Heterogeneous Multi-Core Challenges
The challenges facing heterogeneous multi-core software development are entirely more interesting than those faced by homogeneous multi-core. At a very general level, homogeneous multi-core systems don't require much, if any, code modification to make existing software work. Code for these systems often requires refinement and tweaking when performance is not as expected, such as the thundering herd hot lock contention that can be experienced on the Sun Microsystems' UltraSparc T1 processors. Making spin locks adaptive, as Sun suggests, remedies the problem. Obviously, poorly implemented code won't run better on homogeneous multi-core, but it suffices to say that the porting challenges are less than would be experienced on heterogeneous multi-core systems.

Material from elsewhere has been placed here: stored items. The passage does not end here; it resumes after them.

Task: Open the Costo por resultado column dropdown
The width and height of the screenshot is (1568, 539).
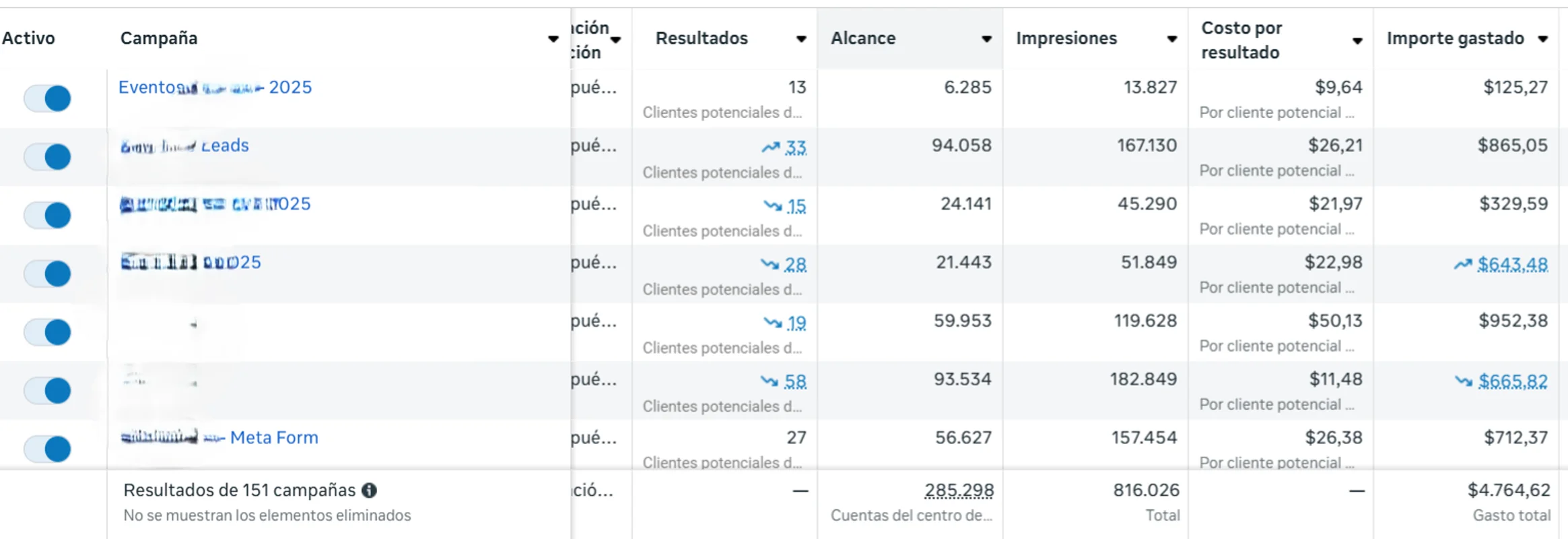Action: tap(1357, 40)
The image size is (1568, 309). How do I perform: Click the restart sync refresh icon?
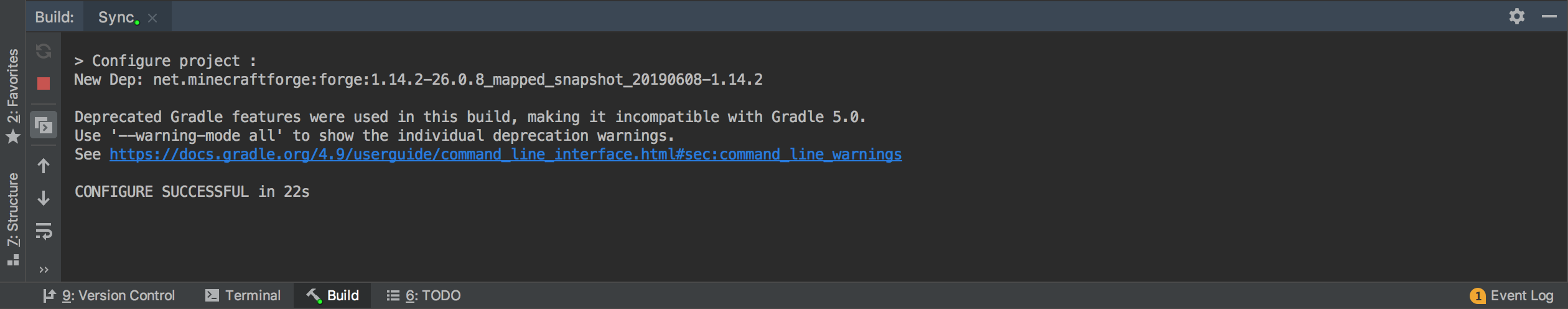(x=44, y=51)
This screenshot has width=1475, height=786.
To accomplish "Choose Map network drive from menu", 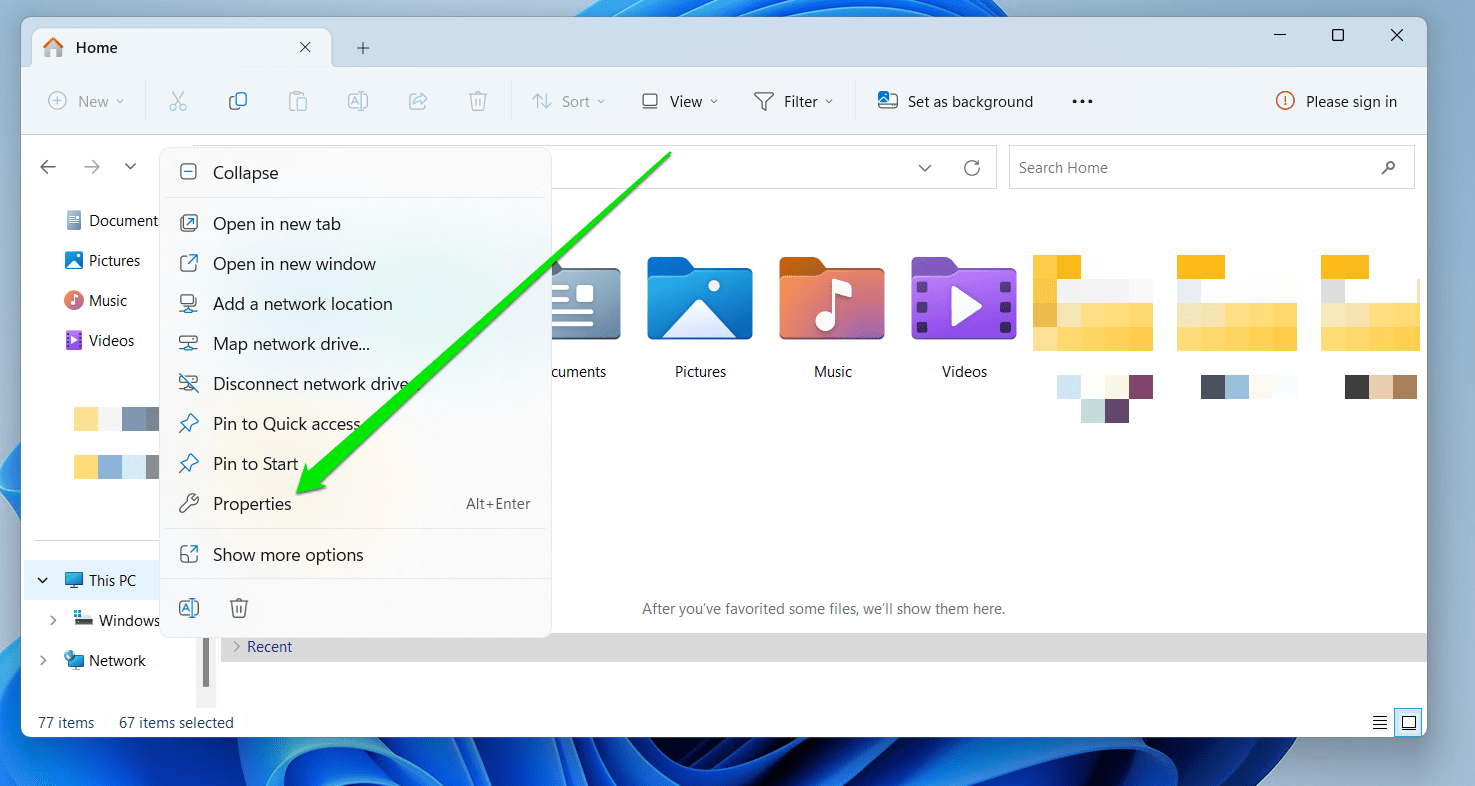I will coord(291,344).
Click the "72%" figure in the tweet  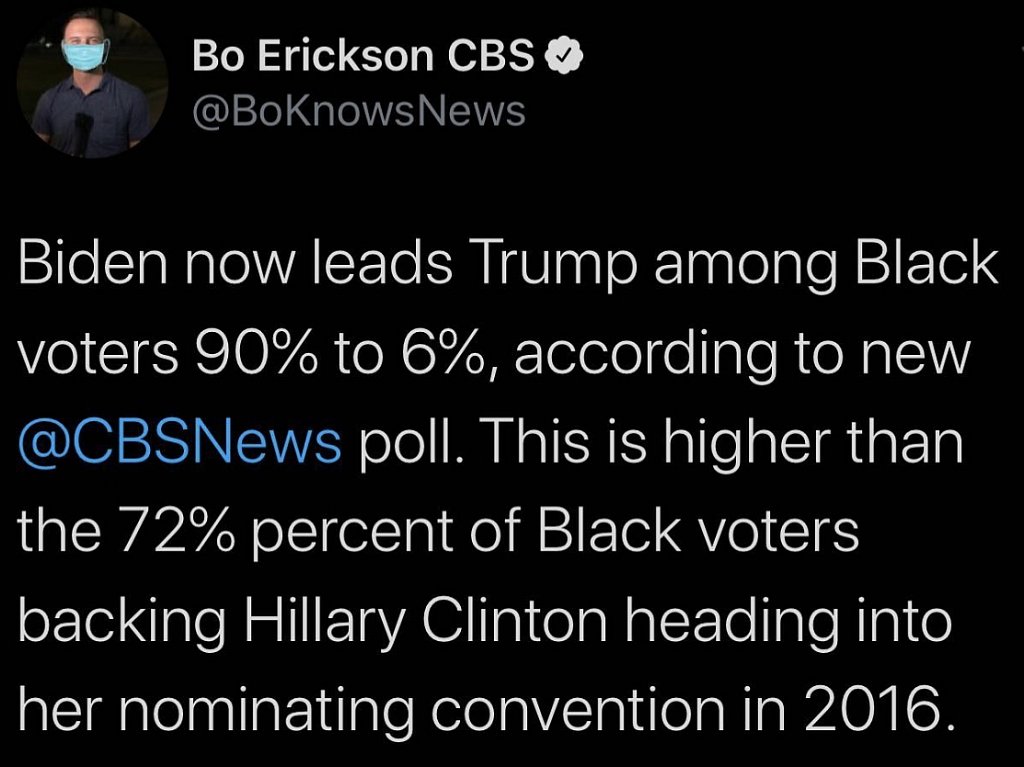point(175,529)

On the other hand, the software ecosystem for heterogeneous multi-core has several stages of evolution to progress through -- and, hopefully, learning by making better mistakes along the way. The first evolutionary stage is making existing software work. As Rob Pike stated in Systems Software Research Is Irrelevant[1], "To be a viable computer system, one must honor a huge list of large, and often changing, standards: TCP/IP, HTTP, HTML, XML, CORBA, Unicode, POSIX, NFS, SMB, MIME, POP, IMAP, X,... A huge amount of work, but if you don't honor the standards you're marginalized." In the HPC arena, it's at least OpenMP, MPI and potentially PVM, as well as toolkits such as LAPACK, LAPACK++, BLAS, FFTW, VSIPL, VSIPL++, etc.
Task-level parallelism and workload partitioning have been and continue to be the dominant software development issues for multi-core platforms, heterogeneous and homogeneous alike. These issues are more acute on heterogeneous multi-core, since the specialized processors may have additional constraints. The IBM Cell is a good example, in which the symbiotic (or synergistic) processor units (SPUs) have a 256K local store memory. The SPU's local store holds all of the code and data. Consequently, message orchestration becomes another resource management task to keep the SPUs executing close to peak throughput. Another interesting feature of the IBM Cell is the SPU register set that contains 128, 128-bit vector registers ("AltiVec on steroids"). Data orchestration and organization is yet another software developer task required to ensure that the SPU's capabilities are used to maximal advantage. In particular, data orchestration devolves into organizing a problem's data such that it is properly aligned within the vector registers and minimizing the data shuffle overhead (i.e., data movement or realignment within vector registers). Neither data nor message orchestration are insurmountable problems, but they do require an amount of design and forethought to implement properly.